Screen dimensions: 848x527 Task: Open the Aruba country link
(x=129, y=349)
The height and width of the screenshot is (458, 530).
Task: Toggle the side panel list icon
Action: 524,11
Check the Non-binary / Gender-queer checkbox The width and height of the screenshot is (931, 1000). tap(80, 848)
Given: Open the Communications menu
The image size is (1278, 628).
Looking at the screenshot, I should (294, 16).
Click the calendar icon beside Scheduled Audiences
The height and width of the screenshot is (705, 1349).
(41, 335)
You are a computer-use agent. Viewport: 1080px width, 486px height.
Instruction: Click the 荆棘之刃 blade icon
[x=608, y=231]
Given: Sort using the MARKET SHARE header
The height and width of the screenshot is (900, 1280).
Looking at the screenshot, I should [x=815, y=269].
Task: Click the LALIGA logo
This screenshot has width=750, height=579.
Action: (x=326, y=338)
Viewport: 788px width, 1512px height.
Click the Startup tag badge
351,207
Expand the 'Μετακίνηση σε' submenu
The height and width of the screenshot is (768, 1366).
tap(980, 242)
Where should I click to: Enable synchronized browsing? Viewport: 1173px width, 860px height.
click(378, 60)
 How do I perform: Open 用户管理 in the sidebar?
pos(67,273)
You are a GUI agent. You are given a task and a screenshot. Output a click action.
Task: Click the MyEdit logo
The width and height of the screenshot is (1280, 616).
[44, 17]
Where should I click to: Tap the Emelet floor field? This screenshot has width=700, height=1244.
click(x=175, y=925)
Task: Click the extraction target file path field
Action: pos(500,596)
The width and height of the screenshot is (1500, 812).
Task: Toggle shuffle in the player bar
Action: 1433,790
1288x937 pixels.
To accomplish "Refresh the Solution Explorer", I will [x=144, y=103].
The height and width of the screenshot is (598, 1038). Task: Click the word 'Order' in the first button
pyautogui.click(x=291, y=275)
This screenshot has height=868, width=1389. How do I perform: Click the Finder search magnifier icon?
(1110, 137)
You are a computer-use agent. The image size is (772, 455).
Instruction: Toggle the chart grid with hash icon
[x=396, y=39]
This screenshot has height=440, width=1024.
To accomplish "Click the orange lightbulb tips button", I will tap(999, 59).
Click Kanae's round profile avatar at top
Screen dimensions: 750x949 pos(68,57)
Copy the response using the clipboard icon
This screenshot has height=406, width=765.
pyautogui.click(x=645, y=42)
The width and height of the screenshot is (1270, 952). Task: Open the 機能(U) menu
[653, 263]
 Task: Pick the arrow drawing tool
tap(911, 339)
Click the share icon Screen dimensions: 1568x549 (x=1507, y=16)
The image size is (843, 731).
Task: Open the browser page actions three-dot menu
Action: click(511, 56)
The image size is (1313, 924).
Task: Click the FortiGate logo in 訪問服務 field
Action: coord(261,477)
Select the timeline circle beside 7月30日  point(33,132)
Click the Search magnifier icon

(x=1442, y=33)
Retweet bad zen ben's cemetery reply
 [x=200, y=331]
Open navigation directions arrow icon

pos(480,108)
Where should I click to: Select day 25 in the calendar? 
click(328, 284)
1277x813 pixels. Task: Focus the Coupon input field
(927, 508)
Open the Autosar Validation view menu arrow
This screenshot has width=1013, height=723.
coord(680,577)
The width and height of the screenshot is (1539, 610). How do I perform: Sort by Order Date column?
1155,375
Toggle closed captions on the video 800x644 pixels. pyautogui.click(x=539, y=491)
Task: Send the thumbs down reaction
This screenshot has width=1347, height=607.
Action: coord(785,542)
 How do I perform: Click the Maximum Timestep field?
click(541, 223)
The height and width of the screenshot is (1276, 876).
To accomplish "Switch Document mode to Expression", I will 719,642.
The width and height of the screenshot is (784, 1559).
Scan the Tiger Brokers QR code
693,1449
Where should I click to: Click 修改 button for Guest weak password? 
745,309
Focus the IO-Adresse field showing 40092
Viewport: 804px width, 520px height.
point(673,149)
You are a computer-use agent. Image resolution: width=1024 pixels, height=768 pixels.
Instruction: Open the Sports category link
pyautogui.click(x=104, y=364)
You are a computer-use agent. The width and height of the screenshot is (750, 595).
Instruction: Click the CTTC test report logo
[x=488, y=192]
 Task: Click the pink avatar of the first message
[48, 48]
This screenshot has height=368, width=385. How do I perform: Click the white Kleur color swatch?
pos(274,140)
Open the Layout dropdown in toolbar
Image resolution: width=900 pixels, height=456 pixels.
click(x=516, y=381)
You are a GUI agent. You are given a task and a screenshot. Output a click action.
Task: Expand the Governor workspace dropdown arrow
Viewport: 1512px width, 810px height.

========

The response has to match the records above word for word.

Screen dimensions: 848x527 Task: Open the Aruba country link
(x=129, y=349)
The height and width of the screenshot is (458, 530).
Task: Toggle the side panel list icon
Action: 524,11
Check the Non-binary / Gender-queer checkbox The width and height of the screenshot is (931, 1000). tap(80, 848)
Given: Open the Communications menu
The image size is (1278, 628).
Looking at the screenshot, I should (294, 16).
Click the calendar icon beside Scheduled Audiences
The height and width of the screenshot is (705, 1349).
(41, 335)
You are a computer-use agent. Viewport: 1080px width, 486px height.
Instruction: Click the 荆棘之刃 blade icon
[x=608, y=231]
Given: Sort using the MARKET SHARE header
The height and width of the screenshot is (900, 1280).
Looking at the screenshot, I should [x=815, y=269].
Task: Click the LALIGA logo
This screenshot has width=750, height=579.
Action: (x=326, y=338)
Viewport: 788px width, 1512px height.
Click the Startup tag badge
351,207
Expand the 'Μετακίνηση σε' submenu
The height and width of the screenshot is (768, 1366).
tap(980, 242)
Where should I click to: Enable synchronized browsing? Viewport: 1173px width, 860px height.
click(378, 60)
 How do I perform: Open 用户管理 in the sidebar?
pos(67,273)
You are a GUI agent. You are given a task and a screenshot. Output a click action.
Task: Click the MyEdit logo
The width and height of the screenshot is (1280, 616).
[44, 17]
Where should I click to: Tap the Emelet floor field? This screenshot has width=700, height=1244.
click(x=175, y=925)
Task: Click the extraction target file path field
Action: pos(500,596)
The width and height of the screenshot is (1500, 812).
Task: Toggle shuffle in the player bar
Action: 1433,790
1288x937 pixels.
To accomplish "Refresh the Solution Explorer", I will [x=144, y=103].
The height and width of the screenshot is (598, 1038). Task: Click the word 'Order' in the first button
pyautogui.click(x=291, y=275)
This screenshot has height=868, width=1389. How do I perform: Click the Finder search magnifier icon?
(1110, 137)
You are a computer-use agent. The image size is (772, 455).
Instruction: Toggle the chart grid with hash icon
[x=396, y=39]
This screenshot has height=440, width=1024.
To accomplish "Click the orange lightbulb tips button", I will tap(999, 59).
Click Kanae's round profile avatar at top
Screen dimensions: 750x949 pos(68,57)
Copy the response using the clipboard icon
This screenshot has height=406, width=765.
pyautogui.click(x=645, y=42)
The width and height of the screenshot is (1270, 952). Task: Open the 機能(U) menu
[653, 263]
 Task: Pick the arrow drawing tool
tap(911, 339)
Click the share icon Screen dimensions: 1568x549 (x=1507, y=16)
The image size is (843, 731).
Task: Open the browser page actions three-dot menu
Action: click(511, 56)
The image size is (1313, 924).
Task: Click the FortiGate logo in 訪問服務 field
Action: coord(261,477)
Select the timeline circle beside 7月30日  point(33,132)
Click the Search magnifier icon

(x=1442, y=33)
Retweet bad zen ben's cemetery reply
 [x=200, y=331]
Open navigation directions arrow icon

pos(480,108)
Where should I click to: Select day 25 in the calendar? 
click(328, 284)
1277x813 pixels. Task: Focus the Coupon input field
(927, 508)
Open the Autosar Validation view menu arrow
This screenshot has width=1013, height=723.
coord(680,577)
The width and height of the screenshot is (1539, 610). How do I perform: Sort by Order Date column?
1155,375
Toggle closed captions on the video 800x644 pixels. pyautogui.click(x=539, y=491)
Task: Send the thumbs down reaction
This screenshot has width=1347, height=607.
Action: coord(785,542)
 How do I perform: Click the Maximum Timestep field?
click(541, 223)
The height and width of the screenshot is (1276, 876).
To accomplish "Switch Document mode to Expression", I will 719,642.
The width and height of the screenshot is (784, 1559).
Scan the Tiger Brokers QR code
693,1449
Where should I click to: Click 修改 button for Guest weak password? 
745,309
Focus the IO-Adresse field showing 40092
Viewport: 804px width, 520px height.
point(673,149)
You are a computer-use agent. Image resolution: width=1024 pixels, height=768 pixels.
Instruction: Open the Sports category link
pyautogui.click(x=104, y=364)
You are a computer-use agent. The width and height of the screenshot is (750, 595).
Instruction: Click the CTTC test report logo
[x=488, y=192]
 Task: Click the pink avatar of the first message
[48, 48]
This screenshot has height=368, width=385. How do I perform: Click the white Kleur color swatch?
pos(274,140)
Open the Layout dropdown in toolbar
Image resolution: width=900 pixels, height=456 pixels.
click(x=516, y=381)
You are a GUI agent. You are given a task and a screenshot. Output a click action.
Task: Expand the Governor workspace dropdown arrow
Viewport: 1512px width, 810px height.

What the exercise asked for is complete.